"She's thin, poor dear," said Mrs. Bullwell.
"Do you think," I whispered, "do you think she'll come round?"
"Why, of course she will, sir. I've never heard of no woman dying in a faint. Yes—I 'ave, though. A cousin of mine when she was a young girl, just like this young lady, she died in a faint—never came to again. We laid her on a couch just like this. We patted her hands, we gave her—well, there was no brandy in the house—but we gave her a drop of gin. But she never took no notice of nothing. She went off as though she'd gone to sleep and that was the end of her. The doctor made sure she was quite dead before we buried her."
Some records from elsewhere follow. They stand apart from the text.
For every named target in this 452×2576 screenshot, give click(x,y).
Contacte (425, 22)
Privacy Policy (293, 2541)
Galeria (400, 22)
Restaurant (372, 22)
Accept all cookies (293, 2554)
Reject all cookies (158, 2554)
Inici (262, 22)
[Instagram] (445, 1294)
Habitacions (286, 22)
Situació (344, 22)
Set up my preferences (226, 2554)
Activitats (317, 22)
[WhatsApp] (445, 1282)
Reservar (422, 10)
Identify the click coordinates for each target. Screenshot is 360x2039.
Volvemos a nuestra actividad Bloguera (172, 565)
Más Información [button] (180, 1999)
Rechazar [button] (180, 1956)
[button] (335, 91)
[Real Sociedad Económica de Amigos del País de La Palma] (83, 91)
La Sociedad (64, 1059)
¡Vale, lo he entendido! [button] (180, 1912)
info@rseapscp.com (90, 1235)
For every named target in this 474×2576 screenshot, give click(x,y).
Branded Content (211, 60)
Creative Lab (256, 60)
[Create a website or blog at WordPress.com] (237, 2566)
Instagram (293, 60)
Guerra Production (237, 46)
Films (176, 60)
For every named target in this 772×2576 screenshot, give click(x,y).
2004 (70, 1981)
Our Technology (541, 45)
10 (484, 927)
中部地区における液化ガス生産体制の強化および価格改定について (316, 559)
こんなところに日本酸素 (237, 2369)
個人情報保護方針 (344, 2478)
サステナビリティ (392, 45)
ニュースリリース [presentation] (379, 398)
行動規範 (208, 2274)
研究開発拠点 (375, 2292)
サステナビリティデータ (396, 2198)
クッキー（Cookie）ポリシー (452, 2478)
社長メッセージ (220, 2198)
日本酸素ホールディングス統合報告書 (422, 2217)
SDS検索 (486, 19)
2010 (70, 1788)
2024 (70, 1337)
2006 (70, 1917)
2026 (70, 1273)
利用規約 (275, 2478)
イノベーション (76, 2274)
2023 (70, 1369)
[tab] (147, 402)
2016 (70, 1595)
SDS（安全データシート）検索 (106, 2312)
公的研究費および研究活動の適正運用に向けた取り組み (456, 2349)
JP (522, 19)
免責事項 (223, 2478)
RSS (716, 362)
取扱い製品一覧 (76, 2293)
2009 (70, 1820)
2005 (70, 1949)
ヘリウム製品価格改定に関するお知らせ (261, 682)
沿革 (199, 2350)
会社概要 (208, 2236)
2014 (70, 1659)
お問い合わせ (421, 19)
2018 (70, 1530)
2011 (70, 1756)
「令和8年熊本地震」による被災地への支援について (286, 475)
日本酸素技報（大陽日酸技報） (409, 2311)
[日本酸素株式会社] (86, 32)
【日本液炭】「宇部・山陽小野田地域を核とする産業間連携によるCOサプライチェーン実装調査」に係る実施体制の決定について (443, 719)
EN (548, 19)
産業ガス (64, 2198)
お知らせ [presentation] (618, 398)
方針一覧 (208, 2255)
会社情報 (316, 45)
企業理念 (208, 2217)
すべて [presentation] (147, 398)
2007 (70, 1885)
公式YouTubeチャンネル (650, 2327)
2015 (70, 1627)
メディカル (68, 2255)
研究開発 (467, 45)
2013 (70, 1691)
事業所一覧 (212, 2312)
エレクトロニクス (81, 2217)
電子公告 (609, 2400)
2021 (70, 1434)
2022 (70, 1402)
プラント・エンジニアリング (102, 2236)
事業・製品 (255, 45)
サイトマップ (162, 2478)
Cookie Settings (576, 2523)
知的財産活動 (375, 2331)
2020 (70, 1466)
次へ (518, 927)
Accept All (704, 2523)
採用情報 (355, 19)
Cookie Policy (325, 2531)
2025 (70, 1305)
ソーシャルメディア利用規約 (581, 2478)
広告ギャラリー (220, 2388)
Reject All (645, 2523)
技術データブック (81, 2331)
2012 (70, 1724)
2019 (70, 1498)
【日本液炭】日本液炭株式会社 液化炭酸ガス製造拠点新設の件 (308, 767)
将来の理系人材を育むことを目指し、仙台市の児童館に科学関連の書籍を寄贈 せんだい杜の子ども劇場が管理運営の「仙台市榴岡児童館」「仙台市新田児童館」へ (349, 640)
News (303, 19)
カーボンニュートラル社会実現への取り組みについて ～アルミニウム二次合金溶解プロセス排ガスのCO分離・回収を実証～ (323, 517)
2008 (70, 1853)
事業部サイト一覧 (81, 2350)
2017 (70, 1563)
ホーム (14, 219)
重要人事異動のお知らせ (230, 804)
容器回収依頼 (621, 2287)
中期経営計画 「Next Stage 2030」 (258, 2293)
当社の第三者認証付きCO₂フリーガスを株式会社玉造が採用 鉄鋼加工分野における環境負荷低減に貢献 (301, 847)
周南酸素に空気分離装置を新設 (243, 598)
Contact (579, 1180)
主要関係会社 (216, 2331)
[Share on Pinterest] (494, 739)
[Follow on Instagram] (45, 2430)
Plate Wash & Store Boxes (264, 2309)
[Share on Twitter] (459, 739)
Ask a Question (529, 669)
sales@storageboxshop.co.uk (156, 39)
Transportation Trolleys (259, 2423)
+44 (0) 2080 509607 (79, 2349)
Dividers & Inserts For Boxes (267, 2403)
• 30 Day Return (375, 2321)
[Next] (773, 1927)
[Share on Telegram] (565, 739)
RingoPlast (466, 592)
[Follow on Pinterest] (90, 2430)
I felt I could listen to no more of that. Another word or two from Mrs. Bullwell of that nature and she would have guessed my secret. I went out to the hall door and waited on the steps. When Perowne arrived I brought him straight into the room. He asked for no explanation. How I blessed him for that!
"Shall I go out of the room?" I asked.
"Stay where you are," said he.
So I stood staring out of the window, and not one vehicle that passed, not one human being who went by did I see. All my senses were strained to the hearing of the first sound of Clarissa's voice.
"He'll bring her round," I continually said to myself. "He'll bring her round, if any one can."
But the silence was unbroken. It came at last to be more than I could bear. I faced round into the room.
"Can't you do anything?" said I. "Can't you bring her round again?"